This is an interesting comment, indeed an ironic one, given Melville’s own predilection for a moderately rambling style: sure, he may have jettisoned some of Arthur’s ponderous Puritanical posturing, but his own style is still very solemn and serious.

But soft.

In Devere’s hands, gone is the rambling and clumsy phonology of Golding, and also the mystical wooshiness of Melville with his fondness for constructions such as ere, naught, and scarce. In their place, we enter a poetic medium of deftly controlled elegance, videlicet:

  • Before the sea and land were made, and heaven’s cover wide,
  • In all the world one single face of Nature did abide  [Book 1]

[…]

  • Now when she saw Narcissus stray about the forest wide
  • Her blood ran warm, and step for step fast after him she hied  [Book 3]
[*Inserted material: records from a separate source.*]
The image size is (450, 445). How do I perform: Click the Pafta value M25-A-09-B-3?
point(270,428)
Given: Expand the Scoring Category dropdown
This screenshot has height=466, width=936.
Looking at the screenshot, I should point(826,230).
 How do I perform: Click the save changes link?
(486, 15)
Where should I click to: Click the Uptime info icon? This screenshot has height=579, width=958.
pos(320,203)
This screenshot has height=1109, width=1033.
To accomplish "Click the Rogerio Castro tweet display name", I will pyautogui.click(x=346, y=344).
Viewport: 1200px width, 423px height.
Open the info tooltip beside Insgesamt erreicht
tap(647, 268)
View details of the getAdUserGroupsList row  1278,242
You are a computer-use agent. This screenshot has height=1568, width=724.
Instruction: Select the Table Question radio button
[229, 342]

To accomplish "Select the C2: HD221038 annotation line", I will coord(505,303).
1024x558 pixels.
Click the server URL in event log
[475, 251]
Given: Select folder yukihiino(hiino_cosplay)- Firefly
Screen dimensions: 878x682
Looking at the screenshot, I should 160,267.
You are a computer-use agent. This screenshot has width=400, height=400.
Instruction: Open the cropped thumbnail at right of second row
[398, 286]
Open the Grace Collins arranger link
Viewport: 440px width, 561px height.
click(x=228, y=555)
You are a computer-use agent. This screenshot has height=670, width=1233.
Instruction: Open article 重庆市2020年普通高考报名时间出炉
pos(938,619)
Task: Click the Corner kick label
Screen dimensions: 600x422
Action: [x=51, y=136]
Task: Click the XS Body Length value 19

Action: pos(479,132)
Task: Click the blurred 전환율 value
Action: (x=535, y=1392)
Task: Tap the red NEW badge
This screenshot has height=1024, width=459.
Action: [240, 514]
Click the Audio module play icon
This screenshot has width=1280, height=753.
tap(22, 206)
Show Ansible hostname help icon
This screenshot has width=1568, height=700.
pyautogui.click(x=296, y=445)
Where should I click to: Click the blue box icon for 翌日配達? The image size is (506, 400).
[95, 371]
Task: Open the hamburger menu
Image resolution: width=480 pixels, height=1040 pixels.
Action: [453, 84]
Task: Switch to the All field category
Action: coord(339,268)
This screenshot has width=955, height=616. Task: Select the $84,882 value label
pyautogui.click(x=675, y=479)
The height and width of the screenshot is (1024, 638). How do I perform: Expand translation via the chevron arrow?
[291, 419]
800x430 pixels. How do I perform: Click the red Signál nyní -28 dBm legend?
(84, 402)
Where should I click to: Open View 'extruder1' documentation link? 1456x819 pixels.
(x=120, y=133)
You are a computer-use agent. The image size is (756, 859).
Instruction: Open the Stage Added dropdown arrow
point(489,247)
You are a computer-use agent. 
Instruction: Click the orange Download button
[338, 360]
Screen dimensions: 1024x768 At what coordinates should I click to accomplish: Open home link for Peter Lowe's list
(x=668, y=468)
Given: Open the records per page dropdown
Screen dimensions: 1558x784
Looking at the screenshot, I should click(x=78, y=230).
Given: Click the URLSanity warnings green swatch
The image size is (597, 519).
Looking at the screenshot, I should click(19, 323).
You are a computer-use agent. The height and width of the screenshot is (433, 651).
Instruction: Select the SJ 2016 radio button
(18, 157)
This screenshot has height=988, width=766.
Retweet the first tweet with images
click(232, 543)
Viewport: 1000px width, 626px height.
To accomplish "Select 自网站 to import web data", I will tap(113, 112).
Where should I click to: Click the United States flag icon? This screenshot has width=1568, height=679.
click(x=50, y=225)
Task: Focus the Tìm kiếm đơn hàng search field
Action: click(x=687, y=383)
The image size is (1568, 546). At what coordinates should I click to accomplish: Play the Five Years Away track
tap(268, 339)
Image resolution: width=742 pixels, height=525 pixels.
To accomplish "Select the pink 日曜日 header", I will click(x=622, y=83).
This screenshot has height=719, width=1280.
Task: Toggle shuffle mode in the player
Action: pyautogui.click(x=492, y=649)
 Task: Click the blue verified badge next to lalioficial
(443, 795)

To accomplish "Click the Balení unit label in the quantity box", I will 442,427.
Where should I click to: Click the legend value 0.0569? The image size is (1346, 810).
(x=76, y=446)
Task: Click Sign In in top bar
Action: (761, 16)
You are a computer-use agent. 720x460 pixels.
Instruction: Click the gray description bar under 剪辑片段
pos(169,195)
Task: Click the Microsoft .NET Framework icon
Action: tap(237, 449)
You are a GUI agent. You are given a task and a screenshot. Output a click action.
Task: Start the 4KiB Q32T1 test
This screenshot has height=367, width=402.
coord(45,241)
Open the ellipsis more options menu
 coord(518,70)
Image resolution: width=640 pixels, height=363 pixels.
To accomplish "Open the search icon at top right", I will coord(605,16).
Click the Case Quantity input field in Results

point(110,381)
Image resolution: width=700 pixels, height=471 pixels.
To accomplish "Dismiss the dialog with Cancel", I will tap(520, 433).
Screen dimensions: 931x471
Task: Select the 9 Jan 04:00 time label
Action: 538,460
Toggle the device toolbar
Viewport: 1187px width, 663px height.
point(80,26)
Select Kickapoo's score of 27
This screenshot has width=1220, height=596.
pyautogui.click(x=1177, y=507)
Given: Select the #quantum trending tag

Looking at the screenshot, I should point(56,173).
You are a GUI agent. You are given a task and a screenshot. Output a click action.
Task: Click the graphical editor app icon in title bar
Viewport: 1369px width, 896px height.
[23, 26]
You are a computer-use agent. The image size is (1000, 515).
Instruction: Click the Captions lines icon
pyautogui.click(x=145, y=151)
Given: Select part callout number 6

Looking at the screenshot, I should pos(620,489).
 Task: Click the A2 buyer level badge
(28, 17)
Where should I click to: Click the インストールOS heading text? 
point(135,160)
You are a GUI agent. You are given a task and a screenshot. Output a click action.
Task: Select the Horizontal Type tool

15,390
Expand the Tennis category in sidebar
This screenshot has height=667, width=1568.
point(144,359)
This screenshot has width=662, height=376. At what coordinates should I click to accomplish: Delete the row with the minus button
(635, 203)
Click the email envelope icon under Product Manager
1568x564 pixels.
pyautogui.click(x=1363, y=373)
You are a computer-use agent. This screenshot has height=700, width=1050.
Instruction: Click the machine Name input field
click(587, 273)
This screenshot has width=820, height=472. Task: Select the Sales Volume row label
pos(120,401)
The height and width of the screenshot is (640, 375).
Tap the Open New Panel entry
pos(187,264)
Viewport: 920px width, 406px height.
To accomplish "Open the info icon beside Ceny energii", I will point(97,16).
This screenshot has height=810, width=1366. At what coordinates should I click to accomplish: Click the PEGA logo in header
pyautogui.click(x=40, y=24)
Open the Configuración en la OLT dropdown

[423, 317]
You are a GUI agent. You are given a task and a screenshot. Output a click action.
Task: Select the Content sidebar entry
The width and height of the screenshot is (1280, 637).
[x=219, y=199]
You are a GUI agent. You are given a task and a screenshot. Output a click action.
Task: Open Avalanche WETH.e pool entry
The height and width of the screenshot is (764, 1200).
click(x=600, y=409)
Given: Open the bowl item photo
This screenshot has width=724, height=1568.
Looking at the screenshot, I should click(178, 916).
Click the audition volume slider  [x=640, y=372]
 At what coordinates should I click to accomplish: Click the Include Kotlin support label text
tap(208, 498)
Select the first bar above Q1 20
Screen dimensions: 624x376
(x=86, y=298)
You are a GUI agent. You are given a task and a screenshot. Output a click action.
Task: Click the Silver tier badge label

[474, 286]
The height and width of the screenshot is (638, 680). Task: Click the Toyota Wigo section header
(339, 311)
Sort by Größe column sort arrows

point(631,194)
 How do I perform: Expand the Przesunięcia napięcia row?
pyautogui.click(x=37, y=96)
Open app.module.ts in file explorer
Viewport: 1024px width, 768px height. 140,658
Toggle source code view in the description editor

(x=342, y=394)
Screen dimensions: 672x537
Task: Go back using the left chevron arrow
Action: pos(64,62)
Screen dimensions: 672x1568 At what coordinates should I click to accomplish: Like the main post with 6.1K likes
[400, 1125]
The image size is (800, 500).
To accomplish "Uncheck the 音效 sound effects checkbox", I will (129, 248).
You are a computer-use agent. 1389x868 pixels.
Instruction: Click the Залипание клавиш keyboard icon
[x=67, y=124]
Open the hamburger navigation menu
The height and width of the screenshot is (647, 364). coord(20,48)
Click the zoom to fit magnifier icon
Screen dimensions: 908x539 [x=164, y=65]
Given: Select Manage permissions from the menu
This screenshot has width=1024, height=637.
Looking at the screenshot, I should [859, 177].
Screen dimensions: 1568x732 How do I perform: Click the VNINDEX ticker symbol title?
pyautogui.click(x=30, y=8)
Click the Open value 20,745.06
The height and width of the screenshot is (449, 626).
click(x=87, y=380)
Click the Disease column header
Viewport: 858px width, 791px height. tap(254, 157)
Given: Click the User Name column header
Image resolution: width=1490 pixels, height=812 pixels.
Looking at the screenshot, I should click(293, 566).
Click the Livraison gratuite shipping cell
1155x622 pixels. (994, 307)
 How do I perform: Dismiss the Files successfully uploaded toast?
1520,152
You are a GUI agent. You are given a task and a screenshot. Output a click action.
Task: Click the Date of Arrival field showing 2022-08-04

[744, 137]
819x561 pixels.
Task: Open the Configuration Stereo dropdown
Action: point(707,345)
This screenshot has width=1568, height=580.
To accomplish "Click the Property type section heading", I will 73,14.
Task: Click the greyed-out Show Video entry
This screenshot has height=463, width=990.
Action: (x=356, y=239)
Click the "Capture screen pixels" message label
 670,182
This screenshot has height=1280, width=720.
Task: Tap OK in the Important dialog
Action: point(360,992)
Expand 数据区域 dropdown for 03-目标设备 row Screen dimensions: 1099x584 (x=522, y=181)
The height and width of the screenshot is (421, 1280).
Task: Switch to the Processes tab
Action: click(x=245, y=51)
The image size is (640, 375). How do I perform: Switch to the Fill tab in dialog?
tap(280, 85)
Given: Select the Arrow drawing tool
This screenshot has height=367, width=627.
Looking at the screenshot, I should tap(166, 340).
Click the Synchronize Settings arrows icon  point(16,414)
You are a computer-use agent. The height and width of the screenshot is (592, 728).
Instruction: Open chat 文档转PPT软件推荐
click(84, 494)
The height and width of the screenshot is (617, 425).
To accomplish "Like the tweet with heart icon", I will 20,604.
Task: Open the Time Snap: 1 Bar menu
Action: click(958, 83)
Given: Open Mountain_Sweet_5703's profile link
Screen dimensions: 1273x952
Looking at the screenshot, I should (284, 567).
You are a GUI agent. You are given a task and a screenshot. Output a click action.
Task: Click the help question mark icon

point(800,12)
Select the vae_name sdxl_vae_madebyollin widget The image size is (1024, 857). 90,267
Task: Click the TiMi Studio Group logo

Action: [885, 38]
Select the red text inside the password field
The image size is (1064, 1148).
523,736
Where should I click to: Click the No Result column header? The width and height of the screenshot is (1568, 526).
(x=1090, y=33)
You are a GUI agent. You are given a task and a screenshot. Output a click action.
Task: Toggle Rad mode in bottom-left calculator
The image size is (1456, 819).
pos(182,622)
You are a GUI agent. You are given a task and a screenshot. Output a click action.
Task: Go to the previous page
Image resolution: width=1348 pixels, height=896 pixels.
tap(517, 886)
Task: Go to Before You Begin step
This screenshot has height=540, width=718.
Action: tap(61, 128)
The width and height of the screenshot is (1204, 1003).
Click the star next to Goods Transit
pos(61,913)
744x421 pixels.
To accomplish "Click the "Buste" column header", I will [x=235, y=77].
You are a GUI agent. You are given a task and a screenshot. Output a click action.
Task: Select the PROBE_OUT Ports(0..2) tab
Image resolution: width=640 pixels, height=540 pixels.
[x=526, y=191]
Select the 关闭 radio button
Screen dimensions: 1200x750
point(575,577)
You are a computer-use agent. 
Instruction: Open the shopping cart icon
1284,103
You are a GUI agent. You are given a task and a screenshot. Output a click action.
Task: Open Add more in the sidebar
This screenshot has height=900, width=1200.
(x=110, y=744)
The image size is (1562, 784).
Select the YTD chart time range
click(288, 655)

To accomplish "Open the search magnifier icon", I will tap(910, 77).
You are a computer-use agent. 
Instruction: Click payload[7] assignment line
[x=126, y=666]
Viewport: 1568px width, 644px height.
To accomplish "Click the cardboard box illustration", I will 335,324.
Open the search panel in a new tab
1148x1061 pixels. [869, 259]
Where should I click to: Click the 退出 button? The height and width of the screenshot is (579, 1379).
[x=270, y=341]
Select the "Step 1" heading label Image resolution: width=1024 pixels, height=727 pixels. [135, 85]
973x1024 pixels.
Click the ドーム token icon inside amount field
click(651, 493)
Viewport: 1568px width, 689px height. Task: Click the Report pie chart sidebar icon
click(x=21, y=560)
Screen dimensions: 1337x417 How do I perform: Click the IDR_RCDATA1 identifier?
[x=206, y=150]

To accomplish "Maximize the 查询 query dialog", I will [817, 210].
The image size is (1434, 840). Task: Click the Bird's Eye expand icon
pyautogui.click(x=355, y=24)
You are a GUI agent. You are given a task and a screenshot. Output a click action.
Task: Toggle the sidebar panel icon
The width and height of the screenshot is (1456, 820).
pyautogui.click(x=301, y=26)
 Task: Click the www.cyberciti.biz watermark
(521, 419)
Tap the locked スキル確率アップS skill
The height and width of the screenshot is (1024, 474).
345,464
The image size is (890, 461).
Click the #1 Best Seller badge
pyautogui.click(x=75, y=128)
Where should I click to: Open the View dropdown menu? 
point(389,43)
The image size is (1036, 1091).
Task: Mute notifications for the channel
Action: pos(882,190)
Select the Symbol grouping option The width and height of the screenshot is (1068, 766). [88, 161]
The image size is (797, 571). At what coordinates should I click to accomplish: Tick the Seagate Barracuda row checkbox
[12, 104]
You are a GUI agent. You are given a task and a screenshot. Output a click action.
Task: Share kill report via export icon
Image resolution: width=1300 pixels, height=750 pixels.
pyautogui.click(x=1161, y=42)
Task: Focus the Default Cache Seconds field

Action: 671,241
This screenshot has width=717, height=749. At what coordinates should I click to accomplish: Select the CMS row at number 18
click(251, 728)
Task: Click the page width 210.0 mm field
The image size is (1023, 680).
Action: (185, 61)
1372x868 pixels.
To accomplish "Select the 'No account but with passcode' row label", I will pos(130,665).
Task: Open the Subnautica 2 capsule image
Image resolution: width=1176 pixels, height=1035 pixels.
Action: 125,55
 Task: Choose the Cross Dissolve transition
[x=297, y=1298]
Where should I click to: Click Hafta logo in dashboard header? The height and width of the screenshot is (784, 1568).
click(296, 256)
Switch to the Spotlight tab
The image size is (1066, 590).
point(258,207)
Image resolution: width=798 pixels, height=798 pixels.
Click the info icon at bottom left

Placed alongside Melville and Golding, we can discern immediately the change in lexical and phonological style – away from heavily accented iambs and intrusive archaisms, towards a lighter, tripping, allegro style, as part of which, or even hidden within which, the iambic rhythm is more of a thread, less of an iron cable. Words are deftly positioned and settled next to one another, rather than being lashed and cemented into place. So yes, Devere’s translation, for my money, certainly supersedes those of his predecessors, and this is a clever trick to pull off when one considers that his is not intended as a novel or originalworking directly from Ovid’s Latin translation, but as a sprucing up, a modernisation and reclamation of Golding’s: I’ve revised the 1567 text to make it easier to read and enjoy, he says in his prologue. Has he? I think so, yes. Most definitely.

Now, so as not to be accused of partiality, or of an unseemly superfluity of praise, I am happy to point out minor defects in Devere’s text, with the caveat that these are niggling petty criticisms, and concern a handful of examples in a sprawling text which covers some 15,000 lines of verse. Nonetheless, my chief niggles relate to metre, rhyme, and punctuation, and may be adumbrated with some brief examples. Metre first.

Not that scansion is everything, but if a writer deploys a foot such as the iamb, the reader naturally falls into an iambic rhythm, or the expectation of one, and this means, necessarily, that any deviations from the metre, or blips in the line, stand out, as here:

  • And so the silver age came in, somewhat more base than gold  [Book 1]

The first four iambs to the caesura (after in) scan perfectly, but that stubborn little comma shifts the accent of the next syllables (in somewhat) to give a rather jarring spondee, or, at the very least, an unexpected trochee. The succeeding phrase more base than gold is clearly iambic, and so the effect of the somewhat in the middle of the line is unsettling – unless one insists that the qualifier somewhat is iambic, when it is not. This would be to force the reader to read against the rhythm of the poetry, and so to create a degree of rhythmic angst or discordia where none ought to be. Perhaps a better translation might have been

  • And so the silver age came in, more base by far than gold

— but I blush to suggest so simple a fix.

Next, rhyme.

Again, I am not, I hope, massively à cheval about full rhyme – insisting upon it to the detriment of sense or general euphony. Still, rhyme is important to the reading experience, and, as with metrical irregularity, can impair rather than guide the reader if it be in any (however minor) way deficient. Aside from such line endings as

  • all weighty kind of matter […] / and then the waving water  [my emphasis]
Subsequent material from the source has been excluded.